Components such as "title," "meta tags," and "description" are essential for both accessibility and SEO optimization. It might be a pain to manage these items across several routes in React since single-page applications are common.

At the moment, developers frequently use packages like react-helmet or write custom code to manage route changes and update metadata appropriately. This is a tedious and prone-to-error process, particularly when working with SEO-sensitive aspects such as meta tags.

6. Asset Loading

You must carefully control how quickly and smoothly your applications load in React, especially when using images and other asset files.

Stylesheets, fonts, and graphics are usually rendered in the browser after the view. This may cause a flicker between a stylized view and non-styled content or a flash of unstyled content.

Developers frequently use custom code to determine when these assets are ready in order to mitigate this issue and make sure the view is displayed only after everything has loaded.

When a user navigates the current page with React 19, photos and other files will load in the background. This enhancement ought to facilitate faster page loads and shorter wait times.

Additionally, React is offering lifecycle Suspense for loading assets, including fonts, stylesheets, and scripts.
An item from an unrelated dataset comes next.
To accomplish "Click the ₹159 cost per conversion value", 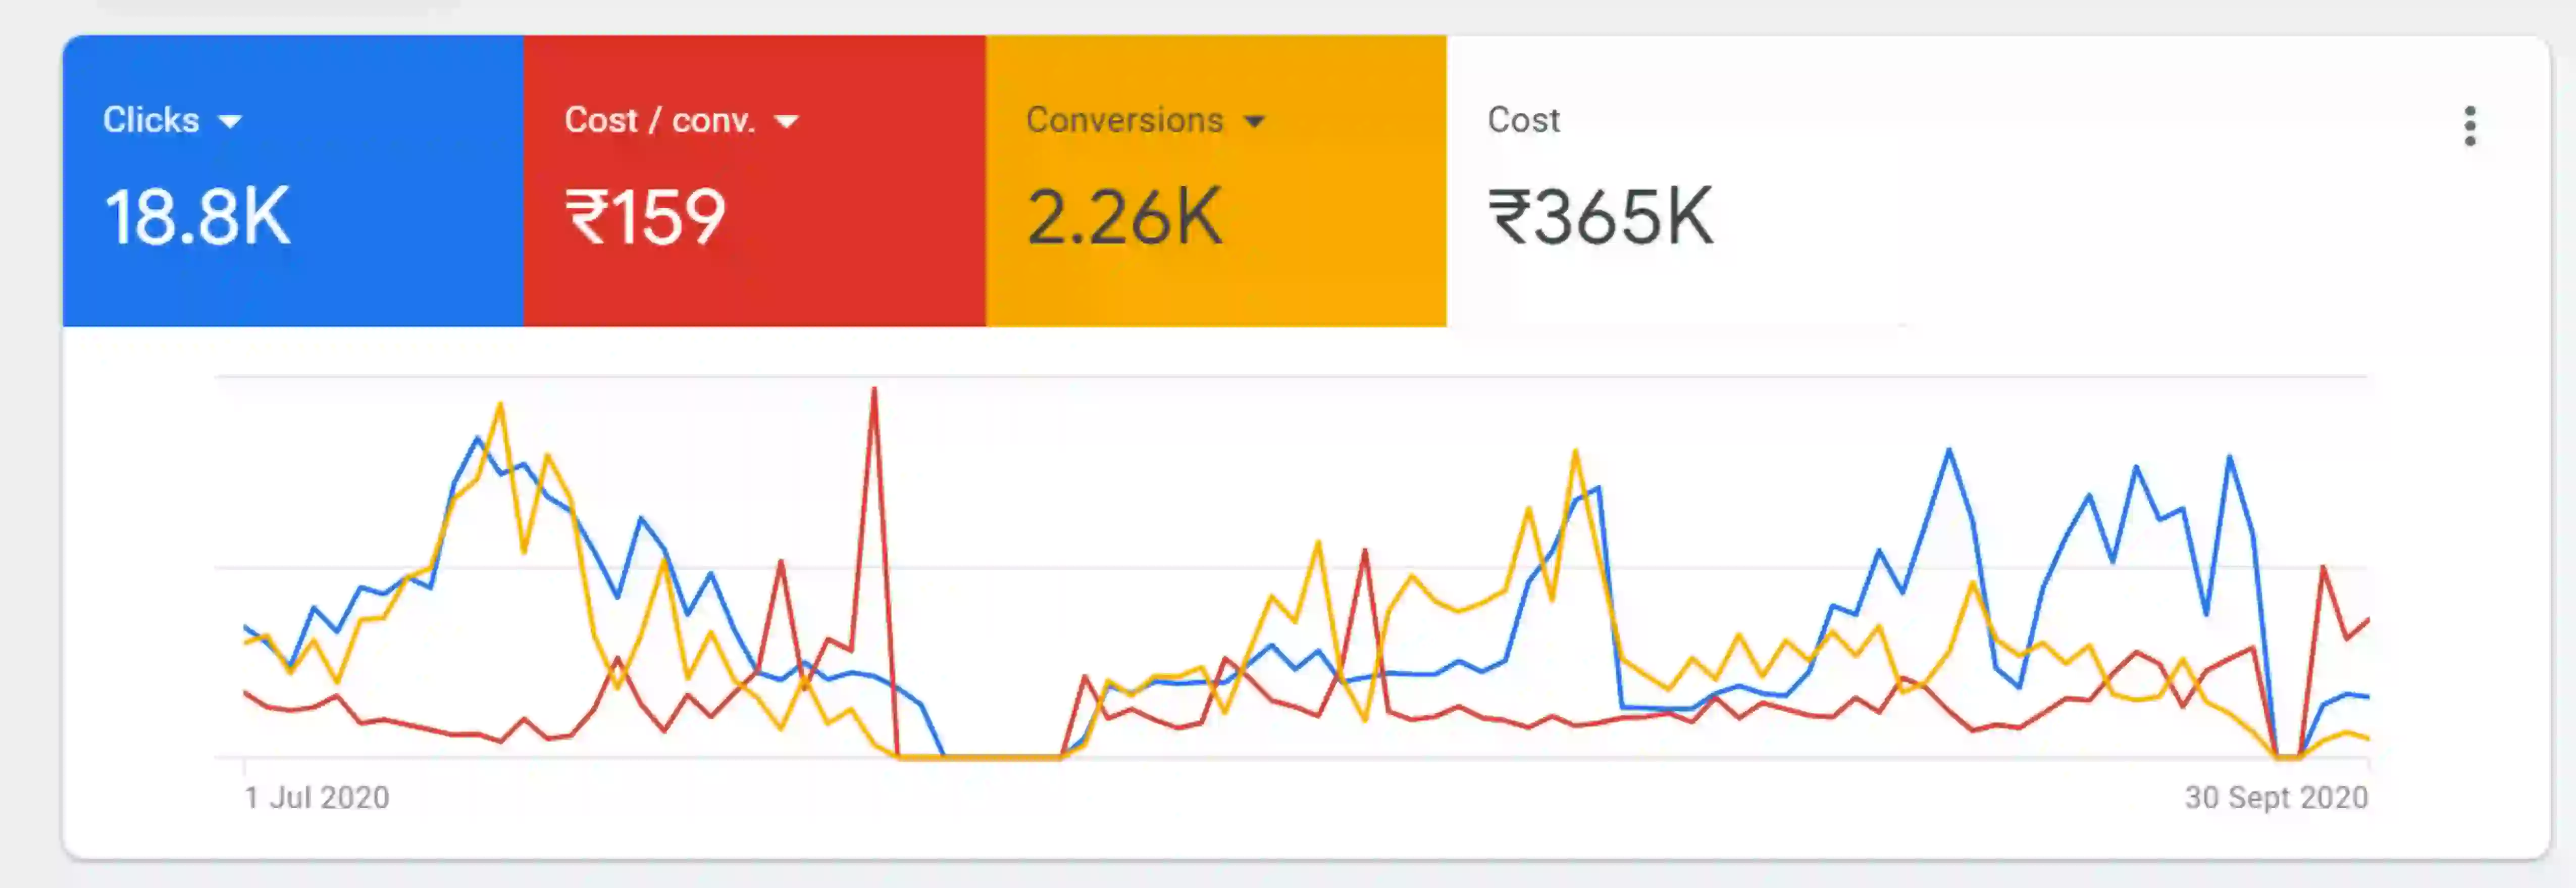I will (x=645, y=217).
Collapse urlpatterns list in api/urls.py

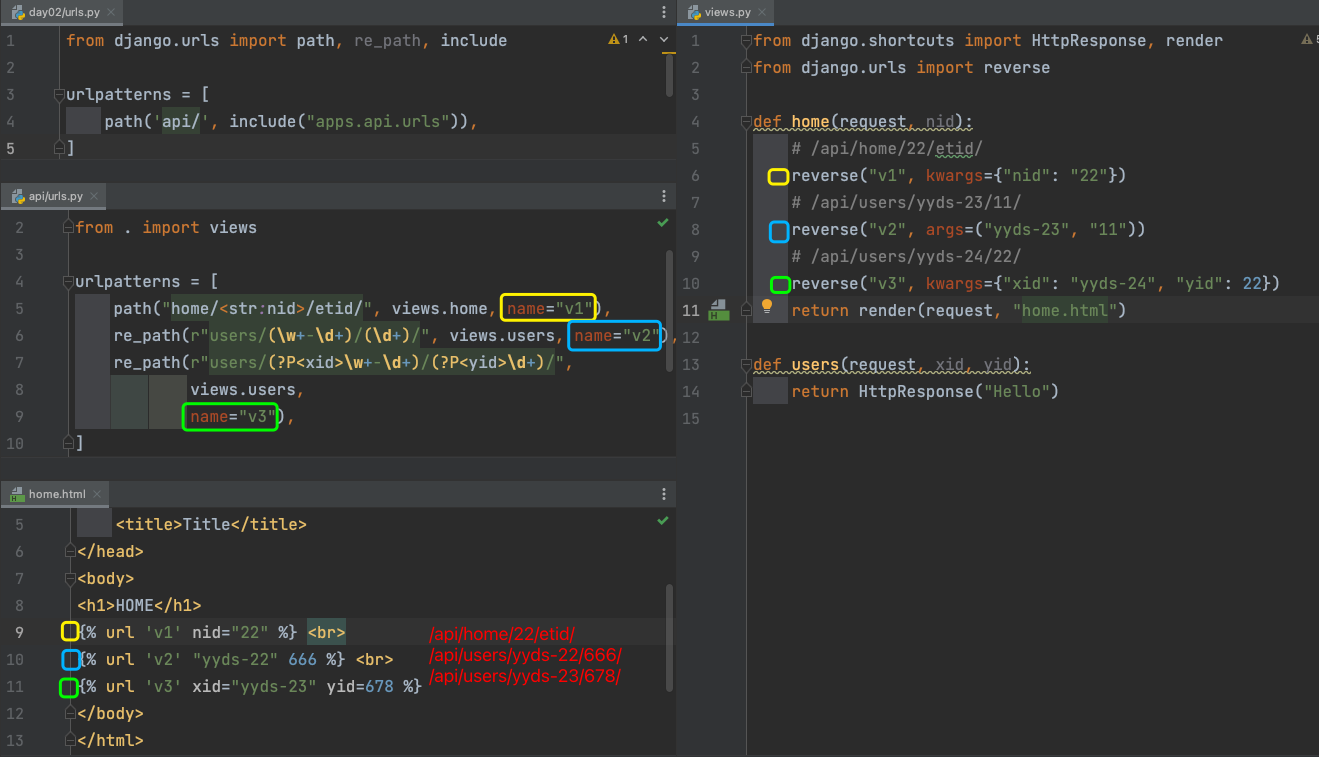click(68, 282)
With this feature, "unstyled" flickering is eliminated, as React is able to detect when the information is ready to be displayed.

To give users more control over when a resource loads and initializes, new Resource Loading APIs like preload and preinit have been introduced.

React 19 minimizes waiting times and makes sure users can engage with the content uninterrupted by letting assets load asynchronously in the background.

Updating to React 19

To transition your current application to React 19, adhere to the following guidelines:

  1. Evaluate Your Application: Comprehend how the modifications will affect your existing

  2. Implement Changes Gradually: Introduce adjustments incrementally to prevent disruptions to your application's functionality.

  3. Utilize Codemods: Employ tools like codemods to automate the updating.

  4. Conduct Comprehensive Testing: Perform thorough testing to confirm.

  5. Enable Strict Mode: Activate Strict Mode to identify potential issues at an early.

As of now, there is no official React 19 release date announced. However, the React team has indicated that it will be released sometime this year.

Key Points regarding React 19 and its Features:

  • React 19 is currently under development, with an expected official release in June or July

  • React 19 will introduce support for new web platform APIs, including the replace text

  • Emphasis is placed on "progressive enhancement," focusing on features that enhance performance and developer experience without being

  • The upgrade process should be relatively seamless for most React applications, although some potentially disruptive changes are planned to streamline the codebase.


With revolutionary features like the React Compiler and Actions, React 19 dramatically improves data handling and UI optimization. These improvements simplify the development process, increasing the effectiveness and developer friendliness of React apps.

React is still developing, but it provides a more user-friendly and robust framework for creating dynamic online apps by automating optimizations and streamlining form management.